Recommended reads #68


A lecture from the lectured. This is a superb piece from students responding to that op-ed piece in the New York Times, which said that lecturing is all that and a bag of chips, whereas active learning stinks like poo.

Why your students forgot everything on your powerpoint slides.

Ten easy ways you can support diversity in academia.

An astrophysicist at Caltech, who sexually harassed his own students, was put on unpaid leave with additional major consequences. The story about what he did is flabbergasting. He fired his own student because he fell in love with her:

These are texts from the sexual harasser to his graduate student; the image is from the linked Buzzfeed article.
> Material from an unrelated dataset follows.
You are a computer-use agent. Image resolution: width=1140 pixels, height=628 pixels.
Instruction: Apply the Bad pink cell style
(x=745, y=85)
While we’re on the topic of serial sexual harassment in Astronomy, Geoff Marcy was good enough to release all of the documents associated with his case at UC Berkeley. The devil, perhaps near-literally, is in the details.

Why Stephen Henn left NPR. (Listenership of not-old-people is dropping, and NPR needs to up their podcast game or something?)

This is one of the most cogent arguments for “open science” sensu lato. I’m not a fan of lumping together a diverse set of issues under that single label. Some distinct issues in “open science” include the visibility and accessibility of code in statistical software, the dissemination of data, and the funding models of academic journals. These all have divergent challenges and solutions. But hey, like I said, this is a good argument against “closed practice.”

Here’s a short primer for scientists who should know about applying for grants from NSF but it hasn’t been on your radar.

Here’s a peek into what is happening on the search committee at the Harvard University Center for Systems Biology. Spoiler: the applicant pool is mostly white men. At least one person involved in the process actually noticed and has at least a marginal level of concern: “One is that our applicant pool starts out biased: it’s only 21% female, and it’s only 5% underrepresented minority. The other is that it’s striking how many applicants are either at Harvard already, or have past Harvard training. I think both observations are telling us the same thing: that there are highly qualified people who don’t think they’ll be comfortable or welcome here.”

Why is longevity greater in Costa Rica than in the United States?

Some millennials are doing okay financially, and were able to buy their own houses — but only because they have rich parents.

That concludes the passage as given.